Gliomas are tumors that arise from glial cells – cells that are not directly involved with brain function, but nourish and protect neurons. They are predominantly found in the brain, but can also affect the spinal cord. Gliomas are characterized by grades, depending on the type of tumor and other tumor characteristics:
Low grade gliomas are well-differentiated, slower growing, less aggressive, and patients usually have a better prognosis for treatment.
High grade gliomas are undifferentiated, fast growing and can invade adjacent tissues, and carry a worse prognosis.
There are three main types of Gliomas:
Astrocytomas may occur in any age group but are most common between ages 40-60. They are found in males to females in a 2:1 ratio.
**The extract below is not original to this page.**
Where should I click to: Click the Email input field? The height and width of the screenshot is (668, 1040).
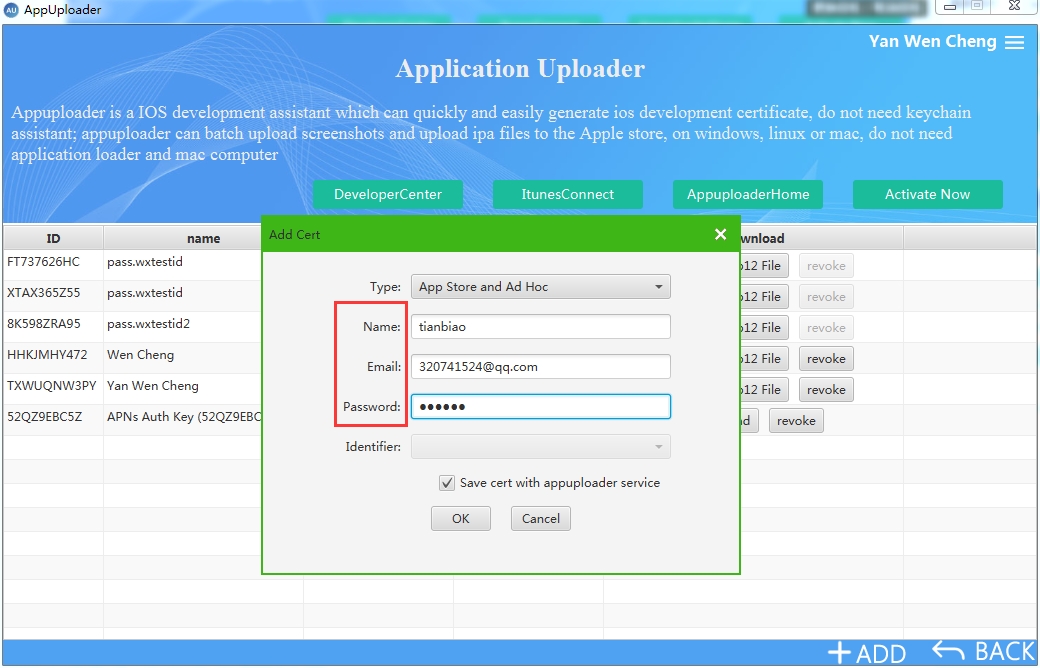(x=541, y=367)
Astrocytomas may occur nearly anywhere in the brain, and symptoms may include seizures, movement disorder, personality change, headache, vomiting, and loss of consciousness. Symptoms usually develop over several weeks, months, or years depending on the malignancy of the tumor. CT and MRI scans can identify tumor location and brain biopsy is necessary to determine type of tumor. Treatment options include a combination of the following:
Surgery, where as much tumor as possible is removed.
Radiotherapy, which is often used in conjunction with surgery after removal of tumor to prevent tumor regrowth and spread.
Prognosis depends on malignancy and location of the tumor. For High-Grade astrocytoma, extensive tumor resection extends average survival by only 1 or 2 months. Radiotherapy can extend mean survival period for another 3-4 months. Therefore, the median survival rate for astrocytoma patients that undergo tumor removal surgery and radiotherapy is typically 9-10 months. For Low-Grade astrocytoma, especially in those with well defined tumors, the median survival rate ranges from 2-4 years depending on type and location of tumor. Radiotherapy can also extend survival.
Oligodendrogliomas occur in patients 30-50 years of age and are usually found in the frontal lobes. The tumor margins are usually well-defined and the rate of growth is variable. Management is similar to that of astrocytoma with prognosis depending on tumor grade and malignancy.
Ependymomas originate from cells lining the ventricular cavities – which are fluid filled spaces in the brain. Most arise in the 4th ventricle and usually in children. Ependymomas can be low-grade or malignant and may spread through CSF pathways. In 4th ventricle Ependymomas, symptoms usually include increased intracranial pressure from CSF obstruction and vomiting.
The aim of the surgery is to completely remove the tumor. 5-year survival rates range from 20-50%.